In this case judgment was entered October 16, 1923, in favor of the respondent, from which judgment an appeal was perfected on January 15, 1924. Respondent, by proper notice and motion filed in this court, has moved to strike the reporter's transcript from the files of this court for the reason and on the ground that same was never served upon respondent or its counsel in the manner or within the time required by law, or at all; that no application was ever made to have the same settled within the time required by law or the rules of this court; that no jurisdiction exists to settle the transcript; that appellants have been guilty of prejudicial delay in respect to said matters; and for the further reasons that the same has never been actually settled either by the judge who tried the cause or by any judge or court within the time required by law or the rules of this court, or at all, that the pretended settlement thereof indorsed upon said transcript is not an actual settlement of the same and is founded upon a misconception of an order of this court, and that the same has never been filed in the district court in which the said cause was tried and the same is not properly a part of the record in said cause.

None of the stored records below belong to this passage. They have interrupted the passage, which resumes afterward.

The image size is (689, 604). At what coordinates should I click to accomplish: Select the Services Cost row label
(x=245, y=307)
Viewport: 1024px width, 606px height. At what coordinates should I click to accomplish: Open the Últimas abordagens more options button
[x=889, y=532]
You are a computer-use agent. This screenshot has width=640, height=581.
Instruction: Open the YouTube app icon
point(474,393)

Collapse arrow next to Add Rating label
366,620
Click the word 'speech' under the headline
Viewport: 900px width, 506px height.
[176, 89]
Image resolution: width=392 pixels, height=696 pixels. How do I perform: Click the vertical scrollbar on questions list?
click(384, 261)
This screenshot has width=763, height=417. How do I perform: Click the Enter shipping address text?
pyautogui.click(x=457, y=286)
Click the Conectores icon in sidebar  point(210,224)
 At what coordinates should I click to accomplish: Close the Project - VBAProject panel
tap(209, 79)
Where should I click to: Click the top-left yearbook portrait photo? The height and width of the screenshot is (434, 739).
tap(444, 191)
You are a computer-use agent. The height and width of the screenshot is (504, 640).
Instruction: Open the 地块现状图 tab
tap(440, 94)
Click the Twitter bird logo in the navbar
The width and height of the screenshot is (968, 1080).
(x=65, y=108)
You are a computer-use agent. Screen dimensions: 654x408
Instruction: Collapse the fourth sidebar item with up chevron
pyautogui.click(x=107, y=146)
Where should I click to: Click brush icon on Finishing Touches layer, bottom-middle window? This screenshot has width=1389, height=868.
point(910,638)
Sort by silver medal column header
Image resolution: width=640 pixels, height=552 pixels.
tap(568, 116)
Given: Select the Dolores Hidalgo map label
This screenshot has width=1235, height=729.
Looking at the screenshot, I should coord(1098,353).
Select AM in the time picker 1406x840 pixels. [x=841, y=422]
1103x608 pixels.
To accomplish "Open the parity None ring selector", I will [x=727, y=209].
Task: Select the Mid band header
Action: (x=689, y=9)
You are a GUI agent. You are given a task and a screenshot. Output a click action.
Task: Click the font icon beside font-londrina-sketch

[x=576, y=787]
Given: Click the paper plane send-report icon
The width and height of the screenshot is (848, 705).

The foregoing motion is supported by the affidavits of the attorneys for the respondent and the clerk of the district court of the tenth judicial district and upon certain correspondence between said clerk and the attorneys for appellants, as well as certain correspondence between the attorneys for the respondent and the attorneys for the appellants, and upon the records and files in the action. It is resisted upon the affidavit of one of the attorneys for the appellants and certain correspondence had between said attorney and the attorneys for the respondent and upon the files in the action.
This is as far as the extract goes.